_EXERCISE INSTRUCTIONS_. Which data lines run from the one containing "You are a GUI" through the one containing "Action: [x=82, y=147]"? Write those lines out again with "screenshot" changed to "image" and nothing else altered.

_DATA SHOWN_.
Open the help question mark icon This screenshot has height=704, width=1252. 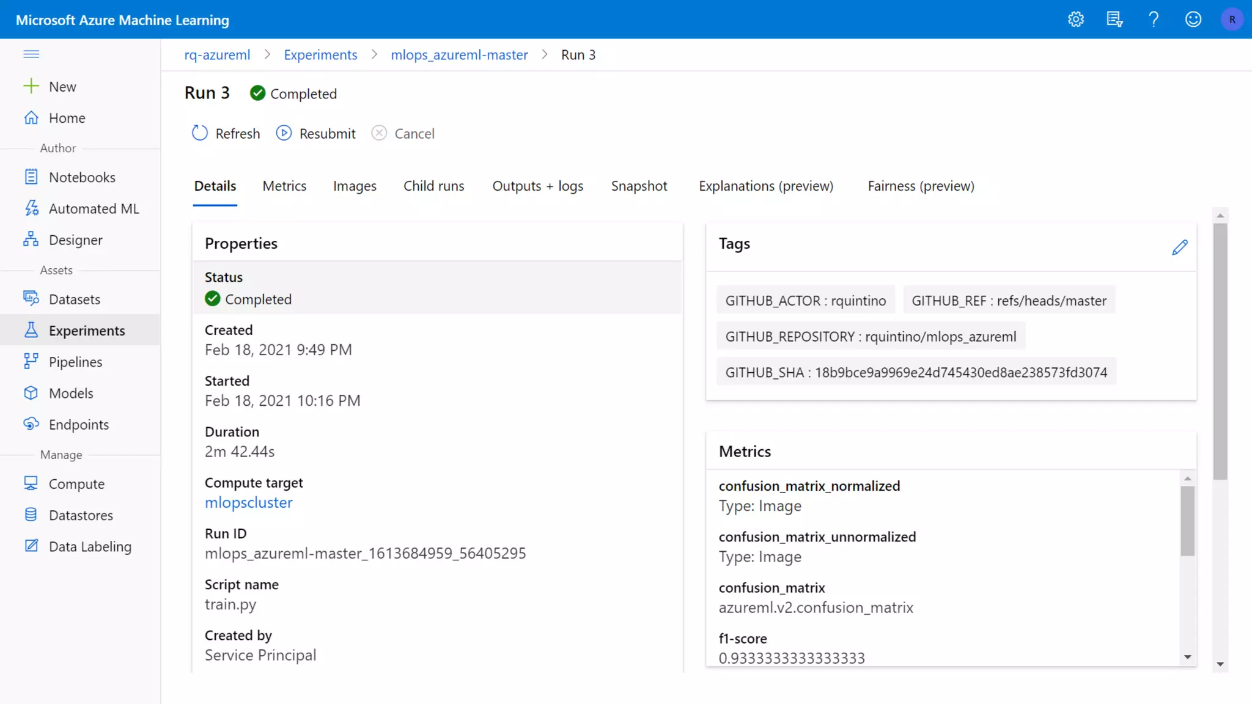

...

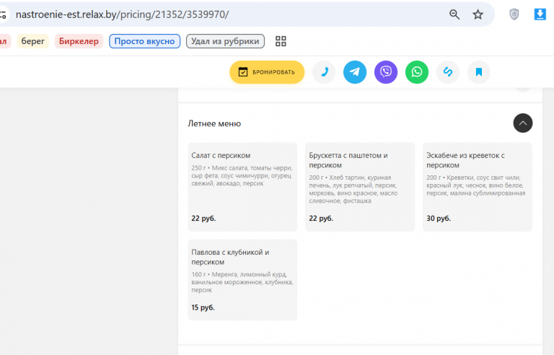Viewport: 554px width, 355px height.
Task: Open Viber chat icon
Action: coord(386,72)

* * *

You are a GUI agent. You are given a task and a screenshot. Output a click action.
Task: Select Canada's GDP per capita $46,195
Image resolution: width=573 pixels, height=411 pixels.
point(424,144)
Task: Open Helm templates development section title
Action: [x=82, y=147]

_ANSWER TO THIS EXERCISE_.
You are a GUI agent. You are given a task and a image. Output a click action.
Task: Select Canada's GDP per capita $46,195
Image resolution: width=573 pixels, height=411 pixels.
point(424,144)
Task: Open Helm templates development section title
Action: [x=82, y=147]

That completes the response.